The new data, presented at ASCO, are based on HPV rates in a massive database of electronic health records from 90 million patients, collected by TriNetX, a private company specializing in observational studies.NBC News Reported this, Researchers compared approximately 1.7 million vaccinated patients with an equal number of unvaccinated control patients. Among these, 56% were female, 53% were white, and 21% were Black/African American, with a mix of other backgrounds.

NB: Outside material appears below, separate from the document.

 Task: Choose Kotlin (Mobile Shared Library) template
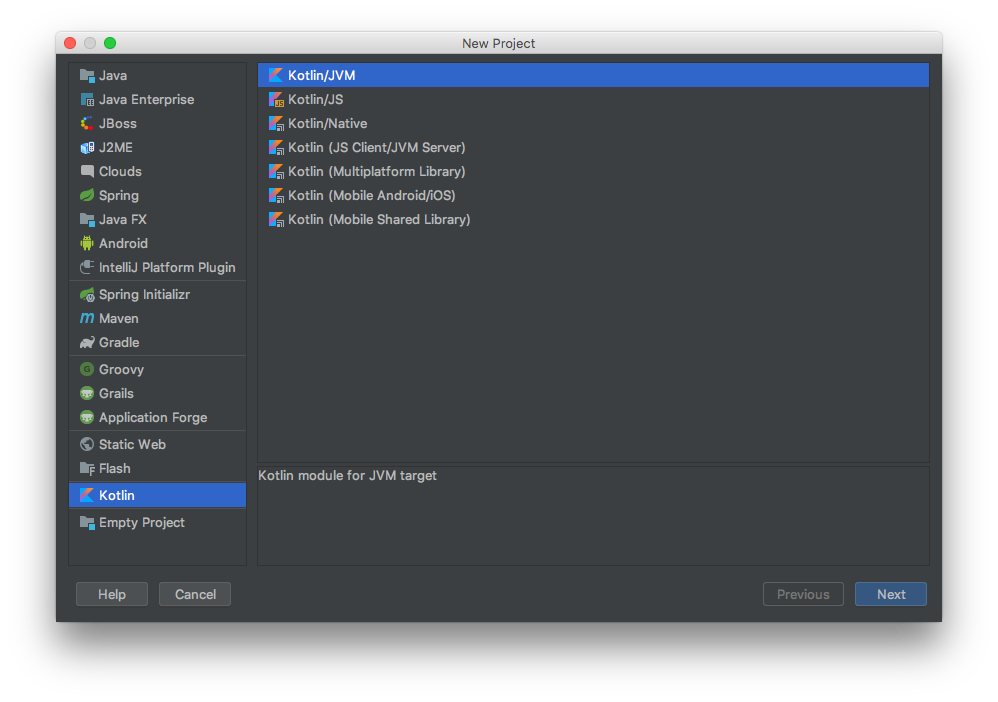593,220
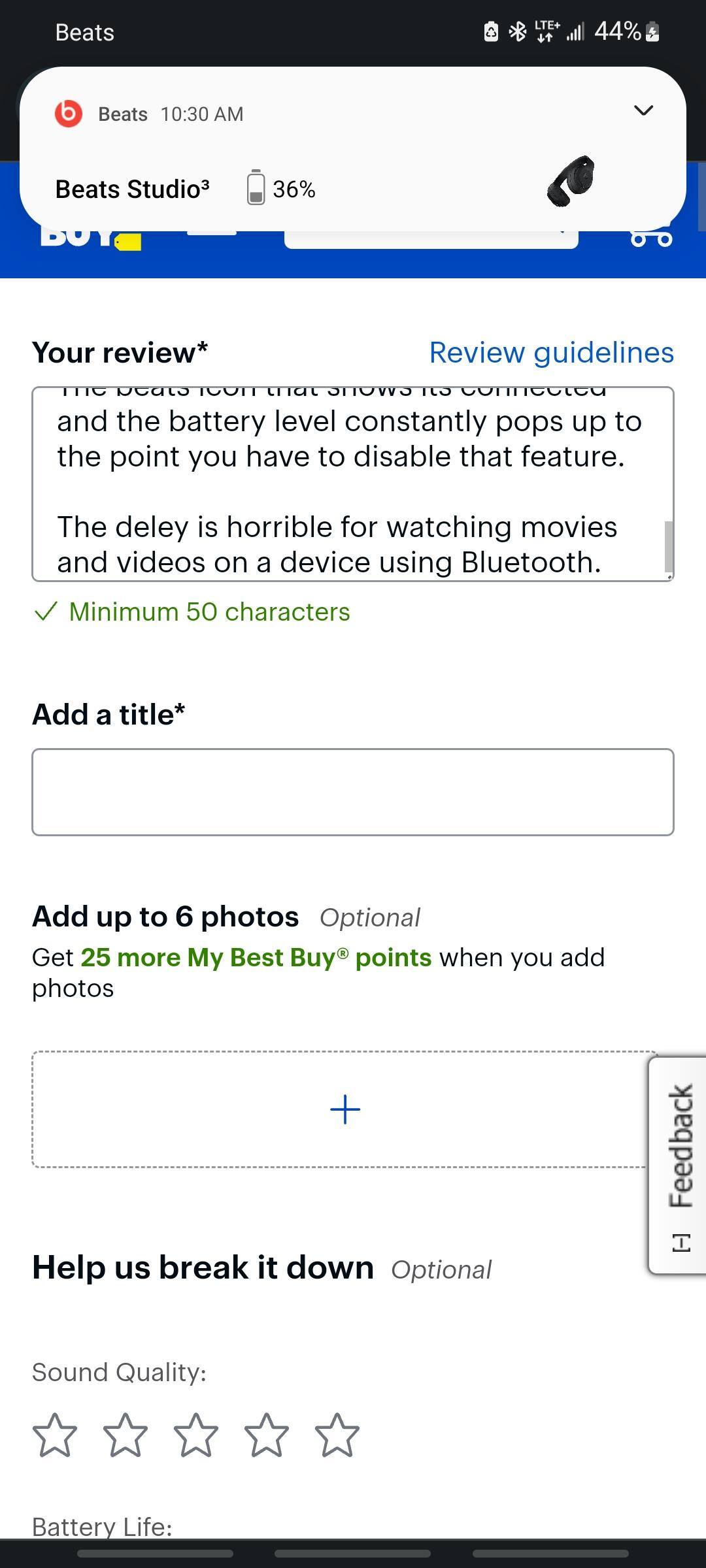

There are challenges with this study setup, potentially disadvantaging the vaccine. Some patients with cervical lesions received the vaccine post-lesion appearance, and others might have been vaccinated after already contracting HPV, which can take years to cause cancer. Additionally, some control group members might have received the vaccine without it being recorded, potentially skewing results.

Despite these challenges, the results were significant. Vaccinated males had 3.4 cases of HPV-linked cancer per 100,000 patients, compared to 7.5 per 100,000 unvaccinated patients. Vaccinated females had 11.5 cases per 100,000 patients versus 15.8 per 100,000 unvaccinated patients.

Other studies affirm the vaccine’s higher effectiveness when administered at a younger age. A recent study in Scotland found no cervical cancer cases in women vaccinated before age 14.

However, another study presented at ASCO indicated that HPV vaccination rates in U.S. adolescents and young adults improved from 7.8% to 36.4% in males and from 37.7% to 49.4% in females between 2011 and March 2020. This means that most people still aren’t being vaccinated.

Reasons for low vaccination rates include growing vaccine skepticism and hesitancy, which existed even before the Covid-19 pandemic. This is unfortunate. HIV told this

Merck’s Gardasil launch involved some controversial political maneuvers, and the company has profited significantly from the vaccine, with sales growing 29% to $8.9 billion last year. However, the vaccine’s development was also driven by Kathrin Jansen, a researcher who championed the vaccine amid internal skepticism at Merck. She later led Pfizer’s vaccine effort during the pandemic.

There is no longer any debate that this vaccine could prevent tens of thousands of cancer cases annually if used more widely. It’s a miraculous product, and we should be utilizing it extensively.